> YOUR ASSIGNMENT
Working from the entries that follow, transcribe exactly and only the lines from the one with "Launch the IP Scanner tool" through the last, pictures excluded.

Top of INPUT MATERIAL

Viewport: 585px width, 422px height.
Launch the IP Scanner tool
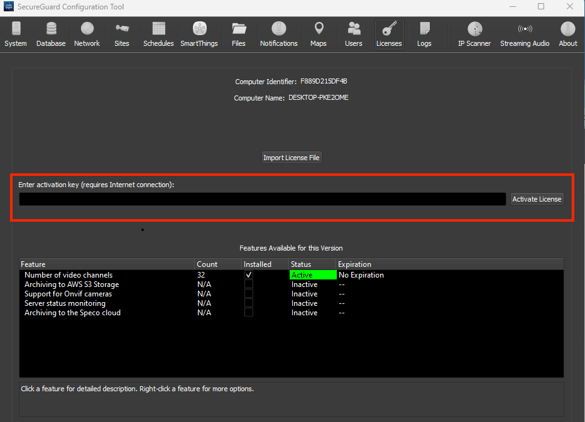[474, 34]
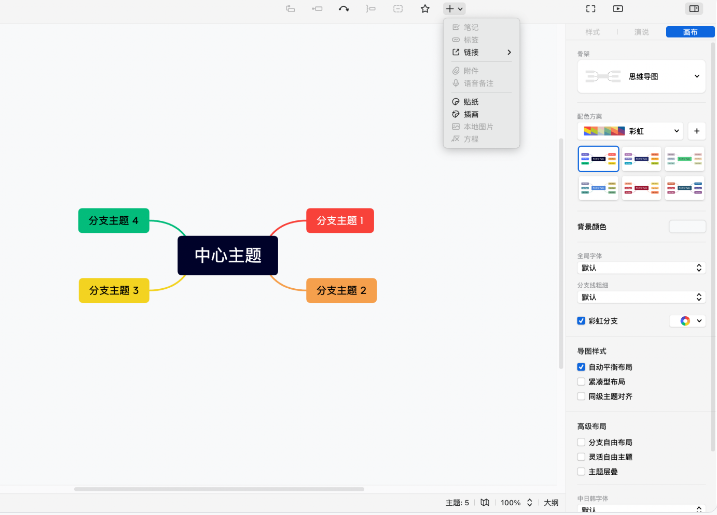717x515 pixels.
Task: Click the 大纲 outline button
Action: pos(550,502)
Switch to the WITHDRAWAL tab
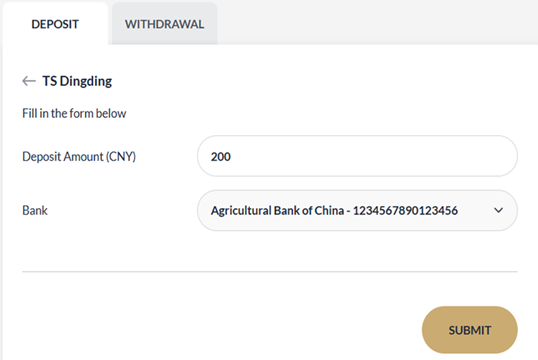This screenshot has width=538, height=360. click(164, 24)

Bottom of INPUT MATERIAL

> EXPECTED ANSWER
Launch the IP Scanner tool
[474, 34]
717x515 pixels.
Task: Click the 大纲 outline button
Action: pos(550,502)
Switch to the WITHDRAWAL tab
This screenshot has width=538, height=360. click(164, 24)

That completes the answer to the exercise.